И стоило это произнести, как через мгновение меня буквально вдавило в спинку водительского сиденья, а Лукашик что-то испуганно вскрикнул, одновременно хватая полетевшие с колен коробки и упираясь ладонью в панель над бардачком.
– Ден, блядь! Ты совсем!? – повернулся и, шумно выдохнув, спросил. – Ты чего в пол тормозил? Дорога же пустая!
– Кошка… выскочила, – едва шевеля губами ответил Совунчик, посмотрел на меня ошалелыми глазами и, кажется, никак не мог понять, показалось ему или я действительно сказала то, что он услышал.
– Какая смелая и дерзкая кошка, да? – выделила самой двусмысленной интонацией свое прозвище и выгнула бровь. – Тебе же именно такая нравится?
– Кто? – окончательно оторопел Денис.
– Кошка, – повторила я, улыбаясь. Царапнула его ноготком по шее и фыркнула, едва касаясь губами губ Совунчика, чтобы он не услышал но почувствовал. – Фыр-р-р.
Кажется, нас обоих в этот момент шандарахнуло так, что мы напрочь забыли обо всем на свете.

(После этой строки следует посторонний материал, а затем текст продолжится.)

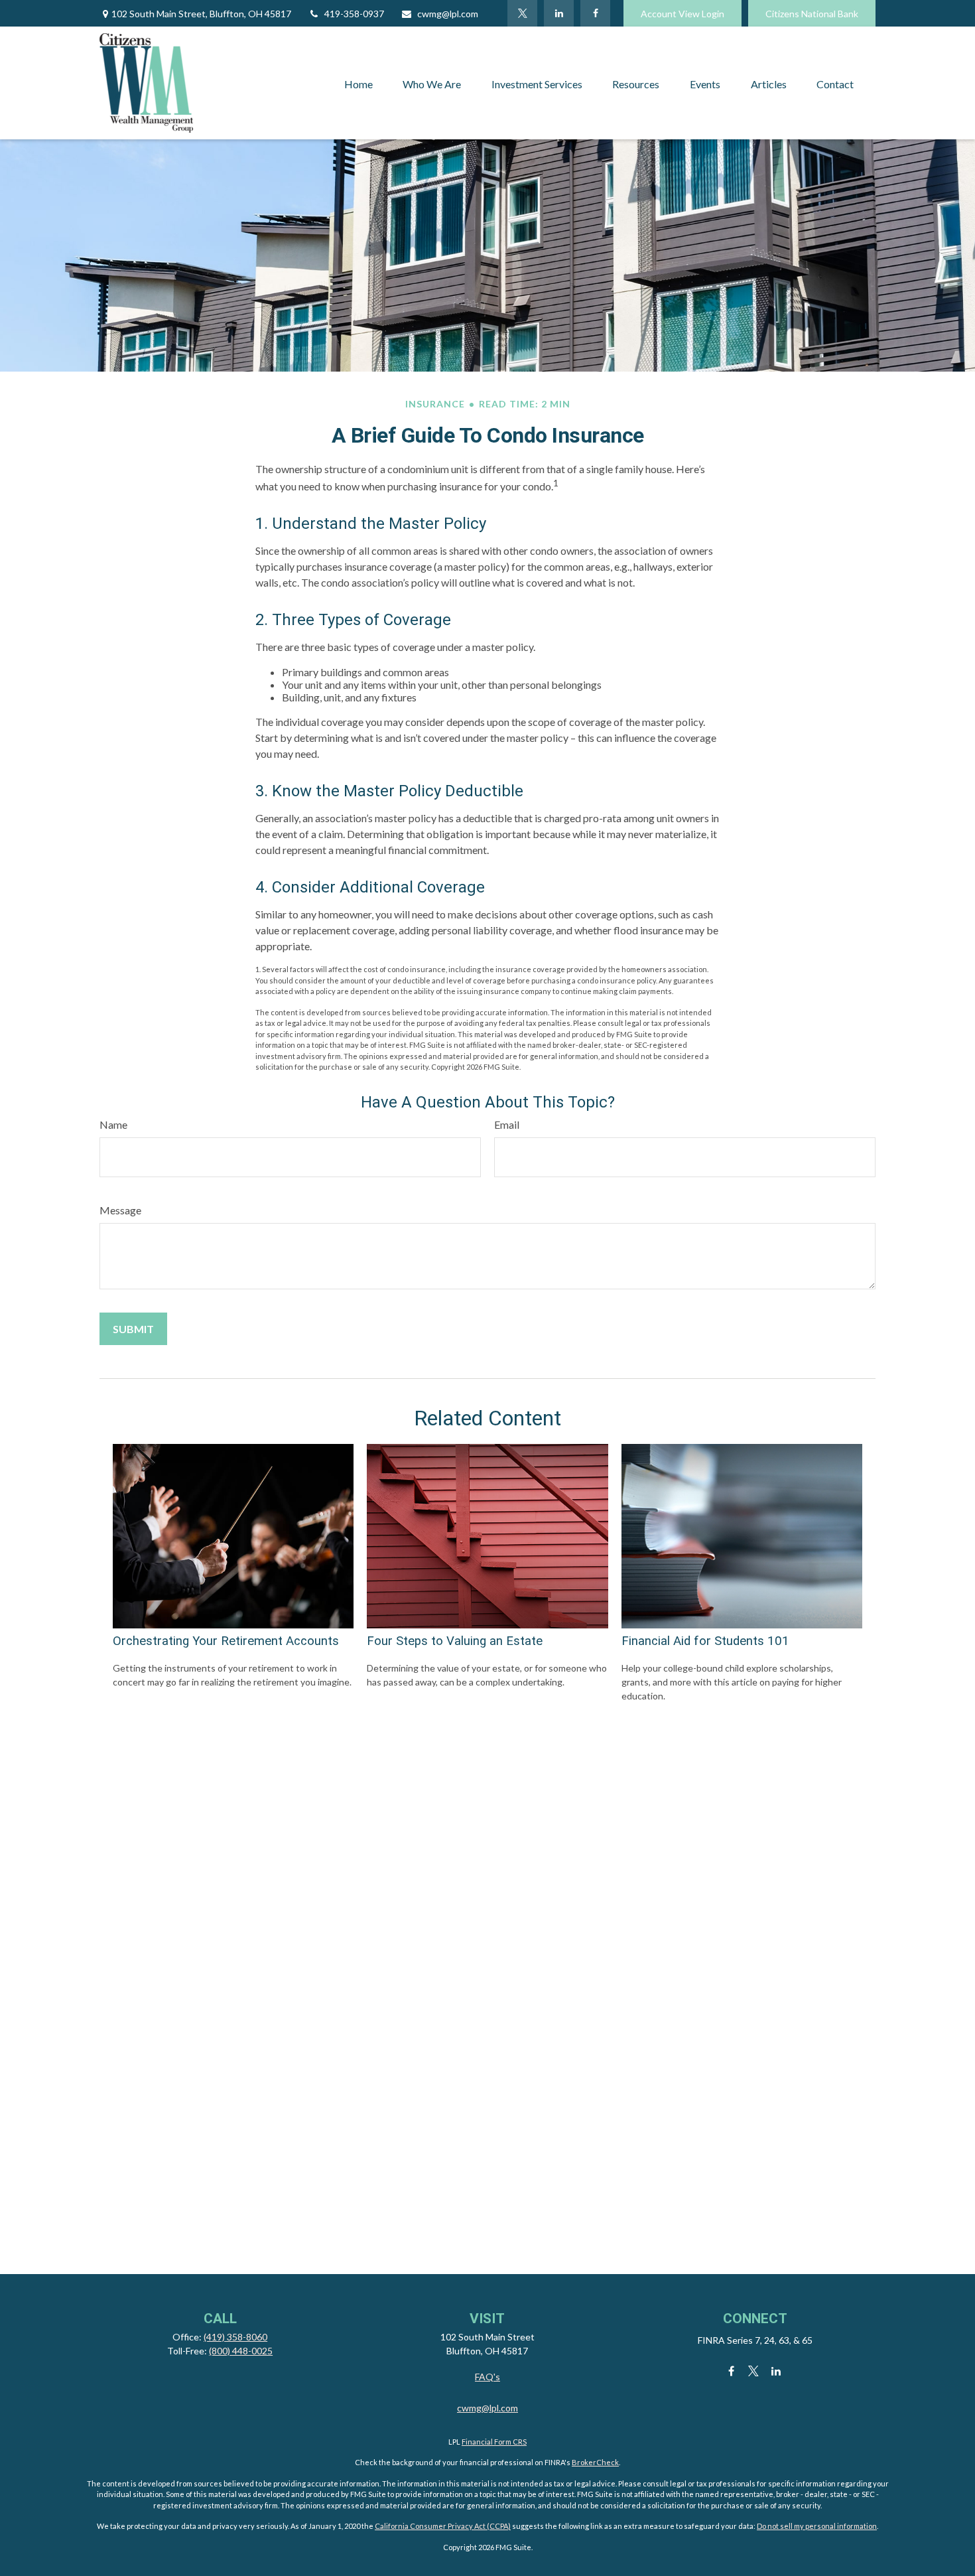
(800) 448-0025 (241, 2350)
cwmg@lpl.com (447, 13)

Я прикрыла глаза, фыркнула снова и чуть не растаяла от опалившего мои губы рваного выдоха и вспыхнувшего в глазах Совунчика возбуждения.

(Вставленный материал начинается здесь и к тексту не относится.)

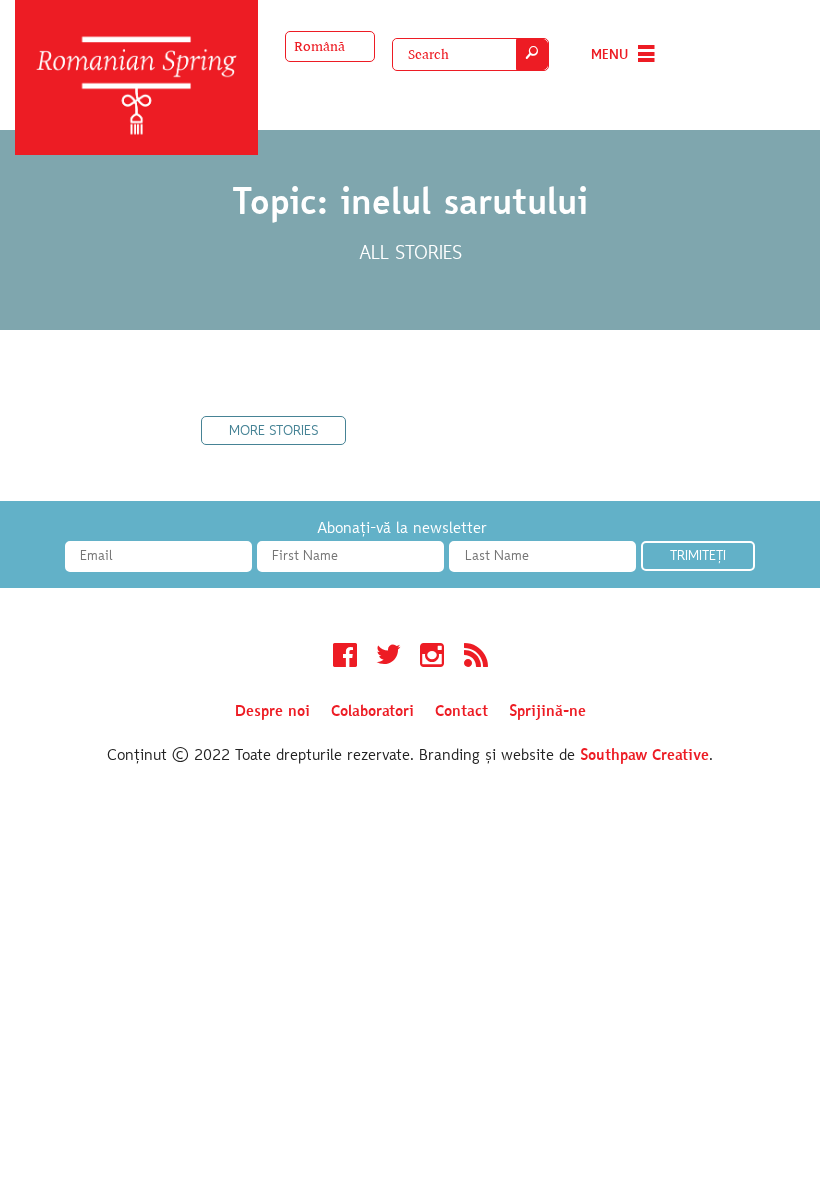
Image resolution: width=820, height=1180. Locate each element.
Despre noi (272, 712)
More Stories (273, 432)
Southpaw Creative (644, 756)
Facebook (345, 658)
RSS (476, 658)
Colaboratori (372, 712)
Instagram (432, 658)
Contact (461, 712)
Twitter (388, 658)
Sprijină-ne (547, 712)
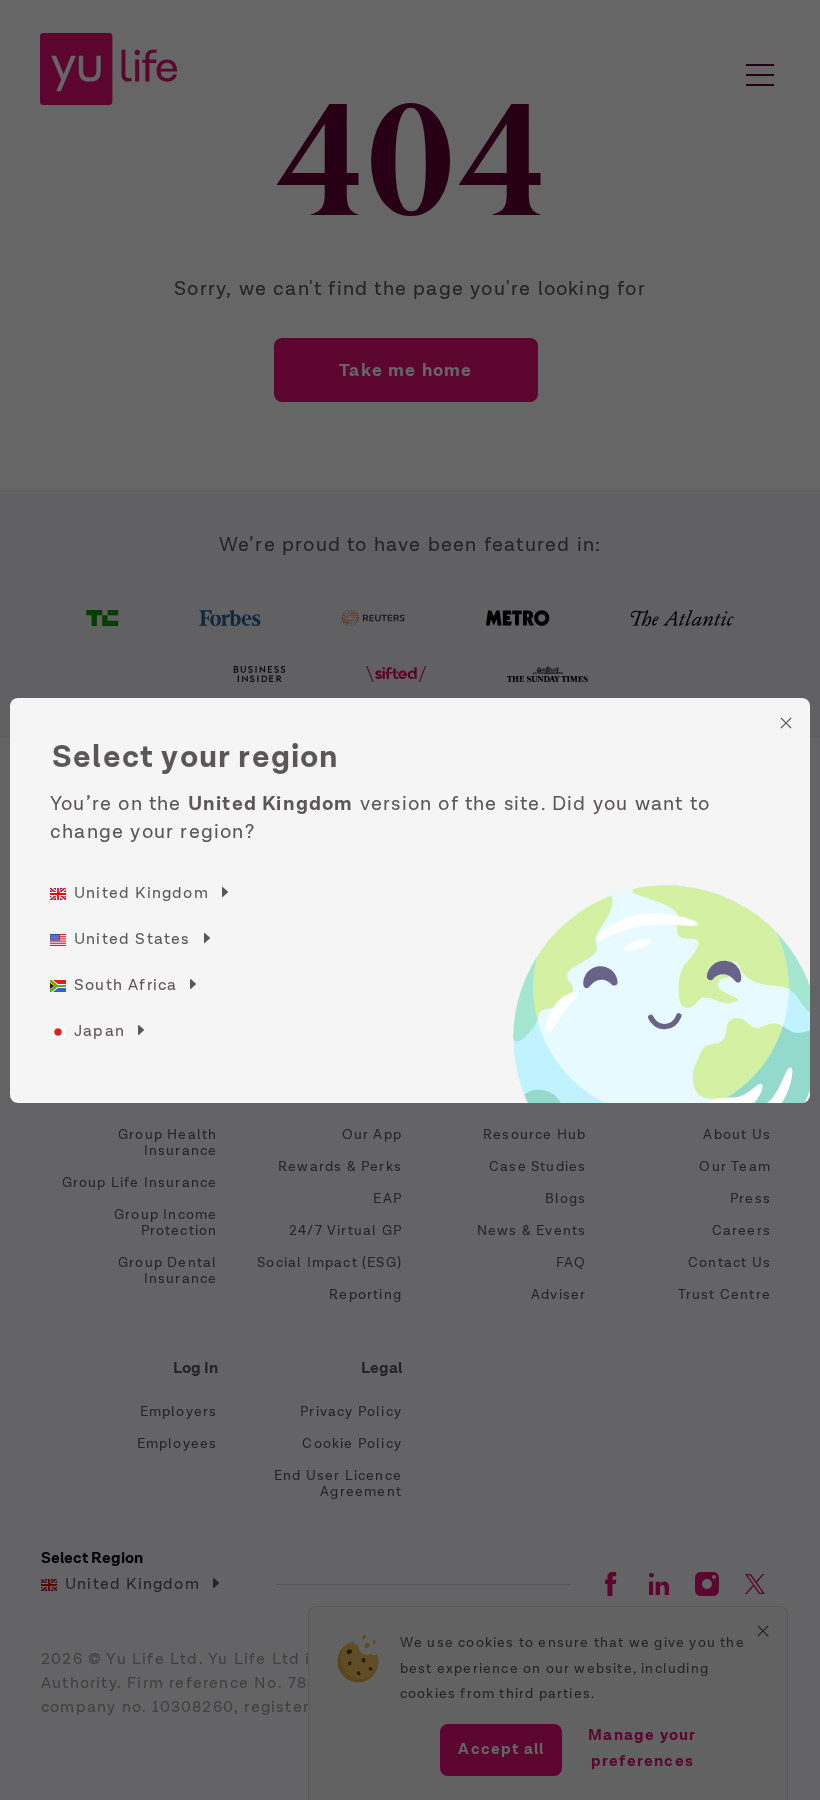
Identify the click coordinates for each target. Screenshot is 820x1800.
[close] (786, 723)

– Фыр-р-р, – повторила, ластясь к дрогнувшим губам и с огорчением вздохнула, услышав деликатное покашливание.
– Эм-м-м… Может, я лучше того, а?
– Неа, – ответила я, не разрывая взгляда с Совунчиком. – Просто Совунчик не догадывался, что Кошка может быть такой, да?
– Да, – нервно кивнул Денис и прошипел сквозь стиснутые зубы, когда мои ногти вновь царапнули ему шею, – Бессмертная… гр-р-р!
– Какой же ты злой, Совунчик. Наверное, потому что голодный.
– Оч-ч-чень.
– Я тебя покормлю. Хочешь?
– Кхм-кхм! – снова закашлял Лукашик. – Ден, я все же лучше домой, а то чего-то поздно уже и вы… кхм… устали с работы.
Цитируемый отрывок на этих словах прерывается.